In [13]:
from sympy.physics.units import temperature

model_folder = 'model'
base_model_id = 'ibm-granite/granite-3.3-8b-instruct'
lora_adapter = f'./{model_folder}/granite3.3-lora-adapter'

In [14]:
from peft import PeftModel
from transformers import AutoModelForCausalLM, AutoTokenizer
import torch
from IPython.display import display, Markdown

import warnings
warnings.filterwarnings('ignore')

#### Setup model and prompt

note: you can ignore the `'NoneType' object has no attribute 'cadam32bit_grad_fp32'` message.

In [15]:
tokenizer = AutoTokenizer.from_pretrained(base_model_id)
base_model = AutoModelForCausalLM.from_pretrained(
    base_model_id,
    device_map='auto',
    torch_dtype='auto',
    trust_remote_code=True
)

model = PeftModel.from_pretrained(
    AutoModelForCausalLM.from_pretrained(
        base_model_id,
        device_map='auto',
        torch_dtype='auto',
        trust_remote_code=True
    ),
    lora_adapter
)

_ = model.eval()


Loading checkpoint shards:   0%|          | 0/4 [00:00<?, ?it/s]

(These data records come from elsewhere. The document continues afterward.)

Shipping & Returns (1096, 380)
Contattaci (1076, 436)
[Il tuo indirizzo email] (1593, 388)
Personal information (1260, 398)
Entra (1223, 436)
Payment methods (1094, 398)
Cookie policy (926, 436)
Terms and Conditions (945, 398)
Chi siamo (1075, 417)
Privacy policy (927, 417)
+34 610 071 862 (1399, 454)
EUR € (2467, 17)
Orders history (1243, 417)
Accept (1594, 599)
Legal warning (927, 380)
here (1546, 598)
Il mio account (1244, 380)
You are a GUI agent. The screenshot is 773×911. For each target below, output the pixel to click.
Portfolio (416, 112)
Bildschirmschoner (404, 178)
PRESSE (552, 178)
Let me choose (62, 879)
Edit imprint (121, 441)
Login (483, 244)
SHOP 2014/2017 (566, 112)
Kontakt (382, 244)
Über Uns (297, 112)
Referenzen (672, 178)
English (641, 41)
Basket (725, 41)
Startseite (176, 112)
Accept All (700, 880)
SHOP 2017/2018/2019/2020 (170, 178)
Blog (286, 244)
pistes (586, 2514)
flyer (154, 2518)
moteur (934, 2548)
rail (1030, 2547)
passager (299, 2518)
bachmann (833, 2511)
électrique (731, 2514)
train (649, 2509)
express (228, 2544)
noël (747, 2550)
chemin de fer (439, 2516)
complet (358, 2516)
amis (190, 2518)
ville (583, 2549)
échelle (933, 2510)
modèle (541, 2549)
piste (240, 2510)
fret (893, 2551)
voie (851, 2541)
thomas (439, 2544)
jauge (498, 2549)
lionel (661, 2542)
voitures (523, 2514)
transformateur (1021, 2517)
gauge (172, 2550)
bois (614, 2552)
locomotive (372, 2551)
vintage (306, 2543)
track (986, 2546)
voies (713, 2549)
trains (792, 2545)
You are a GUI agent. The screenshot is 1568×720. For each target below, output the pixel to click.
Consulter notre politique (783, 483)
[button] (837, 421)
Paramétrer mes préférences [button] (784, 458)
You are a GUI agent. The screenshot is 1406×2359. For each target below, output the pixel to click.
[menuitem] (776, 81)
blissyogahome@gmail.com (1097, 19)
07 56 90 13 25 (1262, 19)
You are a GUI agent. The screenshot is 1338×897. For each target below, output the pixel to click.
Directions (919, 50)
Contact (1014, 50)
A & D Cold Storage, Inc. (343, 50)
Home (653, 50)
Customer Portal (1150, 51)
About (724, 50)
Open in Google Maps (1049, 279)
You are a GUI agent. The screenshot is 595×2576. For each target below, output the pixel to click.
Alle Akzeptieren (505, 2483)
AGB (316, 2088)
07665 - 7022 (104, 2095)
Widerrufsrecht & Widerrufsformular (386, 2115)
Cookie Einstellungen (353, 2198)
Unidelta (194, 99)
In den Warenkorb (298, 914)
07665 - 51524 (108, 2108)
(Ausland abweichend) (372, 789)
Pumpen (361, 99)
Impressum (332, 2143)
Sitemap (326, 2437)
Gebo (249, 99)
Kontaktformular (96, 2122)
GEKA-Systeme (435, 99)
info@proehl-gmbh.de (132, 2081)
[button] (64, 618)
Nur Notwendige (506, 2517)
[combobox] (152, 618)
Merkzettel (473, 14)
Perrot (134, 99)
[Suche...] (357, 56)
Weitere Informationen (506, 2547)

Loading checkpoint shards:   0%|          | 0/4 [00:00<?, ?it/s]

In [17]:
prompt = '''Follow these rules exactly:
- Read the question and give your answer in plain English.
- **Do not** make anything up.
- Keep it brief. Do not elaborate.
- Once you have written answer write "---STOP---" and nothing further.

QUESTION:
{question}

ANSWER:
'''

def generate(question, use_baseline_mode=False, debug=False):
    inputs = tokenizer(prompt.format(question=question), return_tensors='pt').to(model.device)

    if use_baseline_mode:
        with torch.no_grad():
            outputs = base_model.generate(
                **inputs,
                max_new_tokens=200,
                do_sample=True,
                temperature=0.75,
                top_p=0.90,
                pad_token_id=tokenizer.eos_token_id
            )
    else:
        with torch.no_grad():
            outputs = model.generate(
                **inputs,
                max_new_tokens=200,
                do_sample=True,
                temperature=0.75,
                top_p=0.90,
                pad_token_id=tokenizer.eos_token_id
            )

    full_response = tokenizer.decode(outputs[0], skip_special_tokens=True)
    if debug:
        print(full_response)

    response = full_response.replace(prompt.format(question=question), '')
    response = response.split('---STOP---')[0]
    return response

def question(text):
    display(Markdown(f'#### Question: `{text}`\n---'))
    display(Markdown('\n#### LoRA model answer'))
    display(Markdown(generate(text)))
    display(Markdown('\n---\n#### Base model answer'))
    display(Markdown(generate(text, use_baseline_mode=True)))



In [25]:
question('What is the "Trigger Words" feature in watsonx Assistant?')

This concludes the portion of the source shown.